● Aim of the exercise: Nothing should differ. Repeat every record as written.

● Working data:
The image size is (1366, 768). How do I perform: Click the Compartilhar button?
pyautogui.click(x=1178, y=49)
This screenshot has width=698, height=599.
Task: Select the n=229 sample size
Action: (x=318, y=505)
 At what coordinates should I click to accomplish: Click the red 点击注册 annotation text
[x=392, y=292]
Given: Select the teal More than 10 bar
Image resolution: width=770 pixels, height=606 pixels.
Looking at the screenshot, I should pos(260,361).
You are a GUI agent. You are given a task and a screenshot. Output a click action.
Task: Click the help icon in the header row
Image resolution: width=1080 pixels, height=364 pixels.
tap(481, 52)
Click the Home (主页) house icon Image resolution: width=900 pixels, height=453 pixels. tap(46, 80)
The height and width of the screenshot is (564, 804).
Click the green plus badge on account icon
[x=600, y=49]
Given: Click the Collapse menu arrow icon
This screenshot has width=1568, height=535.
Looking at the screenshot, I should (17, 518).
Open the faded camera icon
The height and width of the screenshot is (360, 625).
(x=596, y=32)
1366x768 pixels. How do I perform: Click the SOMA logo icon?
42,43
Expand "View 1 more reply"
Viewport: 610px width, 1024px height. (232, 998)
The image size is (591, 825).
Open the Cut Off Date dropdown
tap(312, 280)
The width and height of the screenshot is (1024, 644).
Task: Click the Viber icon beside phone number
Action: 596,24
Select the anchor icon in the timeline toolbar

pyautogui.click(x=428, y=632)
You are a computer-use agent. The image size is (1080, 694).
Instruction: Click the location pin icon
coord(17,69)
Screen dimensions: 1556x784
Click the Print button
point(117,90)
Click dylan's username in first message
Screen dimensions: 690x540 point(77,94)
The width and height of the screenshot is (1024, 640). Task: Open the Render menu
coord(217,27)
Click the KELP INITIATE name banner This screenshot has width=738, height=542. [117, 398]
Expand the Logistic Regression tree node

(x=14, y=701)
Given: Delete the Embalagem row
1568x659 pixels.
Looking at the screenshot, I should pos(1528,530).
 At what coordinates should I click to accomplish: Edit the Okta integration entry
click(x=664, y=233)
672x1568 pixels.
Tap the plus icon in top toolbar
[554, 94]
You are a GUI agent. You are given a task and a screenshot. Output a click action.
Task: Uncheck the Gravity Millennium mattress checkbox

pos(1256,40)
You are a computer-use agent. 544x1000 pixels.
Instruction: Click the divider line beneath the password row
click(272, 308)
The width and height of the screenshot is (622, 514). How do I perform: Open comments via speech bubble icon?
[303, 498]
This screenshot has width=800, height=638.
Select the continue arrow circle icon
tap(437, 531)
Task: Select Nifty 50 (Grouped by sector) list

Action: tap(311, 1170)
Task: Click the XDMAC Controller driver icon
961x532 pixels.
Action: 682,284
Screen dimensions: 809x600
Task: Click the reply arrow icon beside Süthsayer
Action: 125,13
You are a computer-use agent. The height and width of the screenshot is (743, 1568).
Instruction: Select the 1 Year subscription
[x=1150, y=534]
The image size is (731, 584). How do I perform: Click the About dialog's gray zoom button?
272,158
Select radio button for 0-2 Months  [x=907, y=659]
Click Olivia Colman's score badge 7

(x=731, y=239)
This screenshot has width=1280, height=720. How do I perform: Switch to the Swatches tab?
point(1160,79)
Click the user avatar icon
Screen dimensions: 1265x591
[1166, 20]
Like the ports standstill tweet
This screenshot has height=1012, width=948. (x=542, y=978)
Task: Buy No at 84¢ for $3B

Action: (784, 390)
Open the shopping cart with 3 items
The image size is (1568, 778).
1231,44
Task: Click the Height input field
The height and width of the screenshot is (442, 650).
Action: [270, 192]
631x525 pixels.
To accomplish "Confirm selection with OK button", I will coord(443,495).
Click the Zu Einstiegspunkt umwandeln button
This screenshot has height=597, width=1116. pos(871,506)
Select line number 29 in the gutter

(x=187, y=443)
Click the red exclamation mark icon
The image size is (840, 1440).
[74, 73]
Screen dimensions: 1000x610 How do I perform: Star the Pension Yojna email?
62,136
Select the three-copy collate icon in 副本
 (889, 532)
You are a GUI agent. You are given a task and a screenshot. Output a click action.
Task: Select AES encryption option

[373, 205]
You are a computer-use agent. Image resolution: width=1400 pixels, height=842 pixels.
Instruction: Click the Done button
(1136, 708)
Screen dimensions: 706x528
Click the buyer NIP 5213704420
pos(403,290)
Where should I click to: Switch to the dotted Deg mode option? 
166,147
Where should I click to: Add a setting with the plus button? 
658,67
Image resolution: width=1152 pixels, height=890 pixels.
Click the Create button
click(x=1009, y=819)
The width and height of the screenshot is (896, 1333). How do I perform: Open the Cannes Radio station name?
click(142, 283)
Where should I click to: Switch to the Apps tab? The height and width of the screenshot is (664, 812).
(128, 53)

● Expected answer:
The image size is (1366, 768). How do I perform: Click the Compartilhar button?
pyautogui.click(x=1178, y=49)
This screenshot has width=698, height=599.
Task: Select the n=229 sample size
Action: (x=318, y=505)
 At what coordinates should I click to accomplish: Click the red 点击注册 annotation text
[x=392, y=292]
Given: Select the teal More than 10 bar
Image resolution: width=770 pixels, height=606 pixels.
Looking at the screenshot, I should pos(260,361).
You are a GUI agent. You are given a task and a screenshot. Output a click action.
Task: Click the help icon in the header row
Image resolution: width=1080 pixels, height=364 pixels.
tap(481, 52)
Click the Home (主页) house icon Image resolution: width=900 pixels, height=453 pixels. tap(46, 80)
The height and width of the screenshot is (564, 804).
Click the green plus badge on account icon
[x=600, y=49]
Given: Click the Collapse menu arrow icon
This screenshot has width=1568, height=535.
Looking at the screenshot, I should (17, 518).
Open the faded camera icon
The height and width of the screenshot is (360, 625).
(x=596, y=32)
1366x768 pixels. How do I perform: Click the SOMA logo icon?
42,43
Expand "View 1 more reply"
Viewport: 610px width, 1024px height. (232, 998)
The image size is (591, 825).
Open the Cut Off Date dropdown
tap(312, 280)
The width and height of the screenshot is (1024, 644).
Task: Click the Viber icon beside phone number
Action: 596,24
Select the anchor icon in the timeline toolbar

pyautogui.click(x=428, y=632)
You are a computer-use agent. The image size is (1080, 694).
Instruction: Click the location pin icon
coord(17,69)
Screen dimensions: 1556x784
Click the Print button
point(117,90)
Click dylan's username in first message
Screen dimensions: 690x540 point(77,94)
The width and height of the screenshot is (1024, 640). Task: Open the Render menu
coord(217,27)
Click the KELP INITIATE name banner This screenshot has width=738, height=542. [117, 398]
Expand the Logistic Regression tree node

(x=14, y=701)
Given: Delete the Embalagem row
1568x659 pixels.
Looking at the screenshot, I should pos(1528,530).
 At what coordinates should I click to accomplish: Edit the Okta integration entry
click(x=664, y=233)
672x1568 pixels.
Tap the plus icon in top toolbar
[554, 94]
You are a GUI agent. You are given a task and a screenshot. Output a click action.
Task: Uncheck the Gravity Millennium mattress checkbox

pos(1256,40)
You are a computer-use agent. 544x1000 pixels.
Instruction: Click the divider line beneath the password row
click(272, 308)
The width and height of the screenshot is (622, 514). How do I perform: Open comments via speech bubble icon?
[303, 498]
This screenshot has width=800, height=638.
Select the continue arrow circle icon
tap(437, 531)
Task: Select Nifty 50 (Grouped by sector) list

Action: tap(311, 1170)
Task: Click the XDMAC Controller driver icon
961x532 pixels.
Action: 682,284
Screen dimensions: 809x600
Task: Click the reply arrow icon beside Süthsayer
Action: 125,13
You are a computer-use agent. The height and width of the screenshot is (743, 1568).
Instruction: Select the 1 Year subscription
[x=1150, y=534]
The image size is (731, 584). How do I perform: Click the About dialog's gray zoom button?
272,158
Select radio button for 0-2 Months  [x=907, y=659]
Click Olivia Colman's score badge 7

(x=731, y=239)
This screenshot has width=1280, height=720. How do I perform: Switch to the Swatches tab?
point(1160,79)
Click the user avatar icon
Screen dimensions: 1265x591
[1166, 20]
Like the ports standstill tweet
This screenshot has height=1012, width=948. (x=542, y=978)
Task: Buy No at 84¢ for $3B

Action: (784, 390)
Open the shopping cart with 3 items
The image size is (1568, 778).
1231,44
Task: Click the Height input field
The height and width of the screenshot is (442, 650).
Action: [270, 192]
631x525 pixels.
To accomplish "Confirm selection with OK button", I will coord(443,495).
Click the Zu Einstiegspunkt umwandeln button
This screenshot has height=597, width=1116. pos(871,506)
Select line number 29 in the gutter

(x=187, y=443)
Click the red exclamation mark icon
The image size is (840, 1440).
[74, 73]
Screen dimensions: 1000x610 How do I perform: Star the Pension Yojna email?
62,136
Select the three-copy collate icon in 副本
 (889, 532)
You are a GUI agent. You are given a task and a screenshot. Output a click action.
Task: Select AES encryption option

[373, 205]
You are a computer-use agent. Image resolution: width=1400 pixels, height=842 pixels.
Instruction: Click the Done button
(1136, 708)
Screen dimensions: 706x528
Click the buyer NIP 5213704420
pos(403,290)
Where should I click to: Switch to the dotted Deg mode option? 
166,147
Where should I click to: Add a setting with the plus button? 
658,67
Image resolution: width=1152 pixels, height=890 pixels.
Click the Create button
click(x=1009, y=819)
The width and height of the screenshot is (896, 1333). How do I perform: Open the Cannes Radio station name?
click(142, 283)
Where should I click to: Switch to the Apps tab? The height and width of the screenshot is (664, 812).
(128, 53)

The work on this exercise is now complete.